===== Data shown =====
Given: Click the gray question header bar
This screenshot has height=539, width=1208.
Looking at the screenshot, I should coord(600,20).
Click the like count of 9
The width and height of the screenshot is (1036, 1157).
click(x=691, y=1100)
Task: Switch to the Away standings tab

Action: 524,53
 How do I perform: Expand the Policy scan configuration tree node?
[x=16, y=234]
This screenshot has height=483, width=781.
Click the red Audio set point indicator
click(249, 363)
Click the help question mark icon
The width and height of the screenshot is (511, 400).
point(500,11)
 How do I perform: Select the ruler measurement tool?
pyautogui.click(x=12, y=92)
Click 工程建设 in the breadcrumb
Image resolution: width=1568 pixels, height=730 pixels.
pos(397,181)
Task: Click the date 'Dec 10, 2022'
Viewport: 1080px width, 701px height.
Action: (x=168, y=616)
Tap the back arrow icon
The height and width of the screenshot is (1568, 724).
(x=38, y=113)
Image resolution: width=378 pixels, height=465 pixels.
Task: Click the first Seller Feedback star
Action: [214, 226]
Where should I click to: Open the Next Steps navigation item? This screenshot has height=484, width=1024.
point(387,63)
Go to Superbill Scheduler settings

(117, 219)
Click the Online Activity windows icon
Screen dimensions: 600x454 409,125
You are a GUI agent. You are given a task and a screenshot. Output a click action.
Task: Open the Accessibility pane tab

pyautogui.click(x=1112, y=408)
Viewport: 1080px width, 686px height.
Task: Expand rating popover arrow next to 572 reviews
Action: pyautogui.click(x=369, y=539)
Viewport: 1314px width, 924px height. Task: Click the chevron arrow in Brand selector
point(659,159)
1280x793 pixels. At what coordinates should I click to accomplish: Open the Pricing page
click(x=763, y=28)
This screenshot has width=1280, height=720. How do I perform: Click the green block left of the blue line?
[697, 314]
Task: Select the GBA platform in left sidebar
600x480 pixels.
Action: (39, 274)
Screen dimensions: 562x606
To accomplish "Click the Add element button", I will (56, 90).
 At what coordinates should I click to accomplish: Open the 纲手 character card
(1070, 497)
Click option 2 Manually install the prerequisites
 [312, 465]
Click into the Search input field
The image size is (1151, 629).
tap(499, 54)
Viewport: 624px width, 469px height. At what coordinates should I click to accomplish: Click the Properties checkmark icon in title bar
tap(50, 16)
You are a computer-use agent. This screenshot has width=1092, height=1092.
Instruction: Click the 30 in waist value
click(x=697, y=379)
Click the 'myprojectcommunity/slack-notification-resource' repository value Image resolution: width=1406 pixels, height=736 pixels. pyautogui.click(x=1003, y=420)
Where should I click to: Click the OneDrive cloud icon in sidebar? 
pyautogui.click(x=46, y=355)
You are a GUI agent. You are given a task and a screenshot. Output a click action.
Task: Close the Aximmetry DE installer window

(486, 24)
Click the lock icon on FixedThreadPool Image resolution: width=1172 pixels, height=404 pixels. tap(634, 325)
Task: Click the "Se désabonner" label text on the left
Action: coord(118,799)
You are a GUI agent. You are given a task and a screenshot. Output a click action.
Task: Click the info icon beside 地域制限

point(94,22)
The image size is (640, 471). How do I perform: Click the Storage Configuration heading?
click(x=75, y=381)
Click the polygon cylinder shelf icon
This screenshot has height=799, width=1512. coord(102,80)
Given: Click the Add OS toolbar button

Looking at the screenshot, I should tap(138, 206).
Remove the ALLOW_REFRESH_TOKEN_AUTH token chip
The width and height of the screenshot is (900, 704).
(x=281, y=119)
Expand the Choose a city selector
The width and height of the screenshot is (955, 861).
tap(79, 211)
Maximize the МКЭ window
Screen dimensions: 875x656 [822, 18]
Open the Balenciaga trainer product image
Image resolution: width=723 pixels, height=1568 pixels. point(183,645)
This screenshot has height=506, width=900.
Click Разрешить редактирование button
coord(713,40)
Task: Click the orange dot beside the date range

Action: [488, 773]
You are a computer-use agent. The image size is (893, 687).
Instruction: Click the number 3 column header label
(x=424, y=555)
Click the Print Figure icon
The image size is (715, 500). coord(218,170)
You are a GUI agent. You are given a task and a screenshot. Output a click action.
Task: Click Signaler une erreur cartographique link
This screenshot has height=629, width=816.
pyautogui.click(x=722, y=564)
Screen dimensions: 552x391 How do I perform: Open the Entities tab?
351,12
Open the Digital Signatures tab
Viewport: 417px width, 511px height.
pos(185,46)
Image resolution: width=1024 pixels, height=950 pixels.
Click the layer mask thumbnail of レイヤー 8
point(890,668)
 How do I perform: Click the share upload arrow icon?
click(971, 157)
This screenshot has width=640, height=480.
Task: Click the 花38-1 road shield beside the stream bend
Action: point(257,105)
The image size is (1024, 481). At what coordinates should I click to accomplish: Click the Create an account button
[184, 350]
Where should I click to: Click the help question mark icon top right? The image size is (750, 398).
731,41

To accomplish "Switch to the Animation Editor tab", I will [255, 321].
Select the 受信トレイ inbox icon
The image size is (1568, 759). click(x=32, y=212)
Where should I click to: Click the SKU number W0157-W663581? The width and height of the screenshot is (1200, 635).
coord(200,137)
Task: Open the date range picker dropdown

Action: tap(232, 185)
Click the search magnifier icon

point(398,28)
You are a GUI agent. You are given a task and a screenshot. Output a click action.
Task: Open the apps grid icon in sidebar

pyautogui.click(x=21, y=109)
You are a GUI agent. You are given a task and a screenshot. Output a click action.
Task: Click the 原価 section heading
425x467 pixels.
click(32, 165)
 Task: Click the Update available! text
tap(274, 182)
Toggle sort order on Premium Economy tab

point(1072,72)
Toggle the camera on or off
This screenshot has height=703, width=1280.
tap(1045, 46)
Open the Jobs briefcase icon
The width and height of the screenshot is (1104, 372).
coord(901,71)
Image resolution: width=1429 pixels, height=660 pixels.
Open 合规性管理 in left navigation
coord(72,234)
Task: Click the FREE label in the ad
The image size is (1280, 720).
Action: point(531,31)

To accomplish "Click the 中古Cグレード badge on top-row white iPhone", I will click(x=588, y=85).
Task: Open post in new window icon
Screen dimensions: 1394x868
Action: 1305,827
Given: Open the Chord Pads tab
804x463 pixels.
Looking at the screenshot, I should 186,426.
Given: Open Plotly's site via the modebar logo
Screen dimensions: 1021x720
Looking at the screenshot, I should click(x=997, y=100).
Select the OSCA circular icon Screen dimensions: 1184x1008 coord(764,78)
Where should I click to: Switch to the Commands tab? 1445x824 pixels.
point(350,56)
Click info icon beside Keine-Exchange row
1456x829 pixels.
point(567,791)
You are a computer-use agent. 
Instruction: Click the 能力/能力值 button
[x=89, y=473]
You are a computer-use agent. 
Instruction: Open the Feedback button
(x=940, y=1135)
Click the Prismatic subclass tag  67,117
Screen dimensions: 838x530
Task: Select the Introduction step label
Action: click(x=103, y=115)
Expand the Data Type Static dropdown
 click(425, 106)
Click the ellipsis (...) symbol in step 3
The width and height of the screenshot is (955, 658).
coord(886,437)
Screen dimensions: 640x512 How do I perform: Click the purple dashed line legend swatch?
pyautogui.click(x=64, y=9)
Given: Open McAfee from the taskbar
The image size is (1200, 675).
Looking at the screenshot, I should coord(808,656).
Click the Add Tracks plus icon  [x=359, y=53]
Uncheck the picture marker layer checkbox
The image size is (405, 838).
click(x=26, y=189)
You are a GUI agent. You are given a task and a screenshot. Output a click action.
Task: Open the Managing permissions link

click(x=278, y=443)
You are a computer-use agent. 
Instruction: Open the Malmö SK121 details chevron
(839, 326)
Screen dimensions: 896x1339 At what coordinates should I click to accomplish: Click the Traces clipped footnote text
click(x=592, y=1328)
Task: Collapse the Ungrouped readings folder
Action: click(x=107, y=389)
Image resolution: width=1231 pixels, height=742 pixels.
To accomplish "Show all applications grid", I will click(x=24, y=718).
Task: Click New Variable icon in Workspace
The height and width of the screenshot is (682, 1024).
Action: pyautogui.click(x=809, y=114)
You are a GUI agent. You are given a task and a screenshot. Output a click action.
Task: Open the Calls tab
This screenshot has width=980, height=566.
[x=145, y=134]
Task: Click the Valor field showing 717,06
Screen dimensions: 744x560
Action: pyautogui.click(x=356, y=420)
=====
§ **Exercise**
Copy every line of the listing containing the string "will".

§ **The answer**
To accomplish "Click the Add element button", I will (56, 90).
To accomplish "Switch to the Animation Editor tab", I will [255, 321].
To accomplish "Click the 中古Cグレード badge on top-row white iPhone", I will click(x=588, y=85).
To accomplish "Show all applications grid", I will click(x=24, y=718).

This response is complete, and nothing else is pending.